[Start Extracted data]

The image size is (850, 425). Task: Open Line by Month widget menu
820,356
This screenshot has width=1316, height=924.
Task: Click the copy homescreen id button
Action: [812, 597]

[End Extracted data]

Which lines of the listing above contain the word "Task", with capitalization matching exactly? Copy out each such line.

The image size is (850, 425). Task: Open Line by Month widget menu
Task: Click the copy homescreen id button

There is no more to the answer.